Argentina, y sobre todo la Patagonia, volvieron a quedar en el centro de la escena científica internacional. Un equipo de investigadores argentinos realizó un tremendo descubrimiento en Santa Cruz: una nueva especie de planta fósil de unos 150 millones de años cuya preservación fue calificada como única por su extraordinario nivel de detalle. El ejemplar conserva tejidos y estructuras celulares en tres dimensiones, algo muy poco frecuente en el registro fósil y de enorme valor para reconstruir cómo eran los antiguos ecosistemas jurásicos.

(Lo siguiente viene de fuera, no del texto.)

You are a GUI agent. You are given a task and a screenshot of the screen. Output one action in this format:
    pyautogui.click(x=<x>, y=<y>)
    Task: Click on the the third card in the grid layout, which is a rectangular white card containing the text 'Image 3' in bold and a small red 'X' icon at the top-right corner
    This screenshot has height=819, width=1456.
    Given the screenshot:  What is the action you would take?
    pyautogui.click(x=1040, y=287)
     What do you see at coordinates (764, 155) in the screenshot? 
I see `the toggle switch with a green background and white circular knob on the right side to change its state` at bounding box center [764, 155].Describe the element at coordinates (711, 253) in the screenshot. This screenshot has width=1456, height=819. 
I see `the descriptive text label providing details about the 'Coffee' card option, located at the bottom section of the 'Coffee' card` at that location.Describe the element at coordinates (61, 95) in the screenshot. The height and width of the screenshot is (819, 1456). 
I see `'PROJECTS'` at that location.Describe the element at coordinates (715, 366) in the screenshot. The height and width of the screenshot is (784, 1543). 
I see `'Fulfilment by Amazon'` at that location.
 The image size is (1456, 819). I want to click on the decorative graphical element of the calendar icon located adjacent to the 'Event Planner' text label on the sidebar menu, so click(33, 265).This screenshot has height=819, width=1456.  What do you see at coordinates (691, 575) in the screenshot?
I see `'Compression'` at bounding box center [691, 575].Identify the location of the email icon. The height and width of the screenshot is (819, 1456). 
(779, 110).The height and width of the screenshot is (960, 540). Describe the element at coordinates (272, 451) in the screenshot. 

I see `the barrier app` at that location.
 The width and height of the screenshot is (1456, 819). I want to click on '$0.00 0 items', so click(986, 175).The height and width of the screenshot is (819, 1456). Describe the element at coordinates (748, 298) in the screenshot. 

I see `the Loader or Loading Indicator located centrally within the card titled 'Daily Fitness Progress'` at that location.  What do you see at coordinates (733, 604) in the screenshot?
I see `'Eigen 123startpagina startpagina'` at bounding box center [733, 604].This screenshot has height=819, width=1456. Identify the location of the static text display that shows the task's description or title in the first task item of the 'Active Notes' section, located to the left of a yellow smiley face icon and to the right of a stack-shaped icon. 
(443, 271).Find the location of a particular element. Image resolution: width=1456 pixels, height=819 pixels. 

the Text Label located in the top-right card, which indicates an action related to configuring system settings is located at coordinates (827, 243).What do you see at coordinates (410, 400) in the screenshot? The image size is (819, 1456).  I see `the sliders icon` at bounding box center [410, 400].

Argentina sorprende al mundo: descubren una planta fósil de 150 millones de años con células conservadas en 3D
El descubrimiento de una nueva especie en la Patagonia revela un nivel de preservación excepcional y aporta pistas inéditas sobre los ecosistemas del Jurásico
La especie fue bautizada Austrohamia vitrea y pertenecía a la familia Cupressaceae, el mismo grupo botánico que hoy integran los cipreses y el alerce patagónico (lahuán).
El trabajo fue liderado por Alejandro Molano, investigador del Museo Paleontológico Egidio Feruglio (MEF), junto con especialistas del CONICET, la Agencia I+D+I, la Universidad Nacional del Comahue, la Universidad Nacional de Mar del Plata y el CRILAR. Los resultados fueron publicados en la revista científica American Journal of Botany.
Tremendo descubrimiento: una planta fósil con tejidos y células preservados
A diferencia de la mayoría de los fósiles vegetales, que solo conservan la forma externa de hojas o ramas, este ejemplar permitió estudiar tejidos internos, células individuales, estomas, canales de resina y el sistema vascular.
"En los cortes delgados de este tipo de rocas podemos ver células y tejidos con mucha claridad", explicó el paleobotánico Ignacio Escapa, investigador del CONICET y uno de los autores del estudio, según publica el sitio Ahora Calafate.
Los científicos destacan que este nivel de conservación fue posible gracias a las condiciones geológicas del yacimiento La Claudia, en el Macizo del Deseado, al norte de Santa Cruz. Hace unos 150 millones de años, esa región presentaba una intensa actividad volcánica y abundantes aguas termales cargadas de sílice, que reemplazaron rápidamente célula por célula el tejido vegetal por minerales.
"Ese reemplazo ocurrió muy rápidamente y permitió una preservación excepcional, casi como si se hubiera realizado un molde mineral de la planta", explicó Molano.
El análisis confirmó que se trata de una especie desconocida hasta ahora, motivo por el cual recibió el nombre Austrohamia vitrea, en alusión a la apariencia translúcida que adquieren sus restos dentro de las rocas ricas en sílice.
Para los investigadores, el descubrimiento permitirá profundizar el conocimiento sobre la evolución de las coníferas y reconstruir con mayor precisión los ecosistemas que existían en la Patagonia durante el Jurásico.
"Estos depósitos funcionan como una verdadera ventana al pasado. No solo vemos a la planta, sino parte de un ecosistema jurásico completo preservado", señaló Escapa. Según Giovanni Nunes, integrante del equipo, las campañas continúan realizándose cada uno o dos años y "cada vez que vamos encontramos cosas nuevas".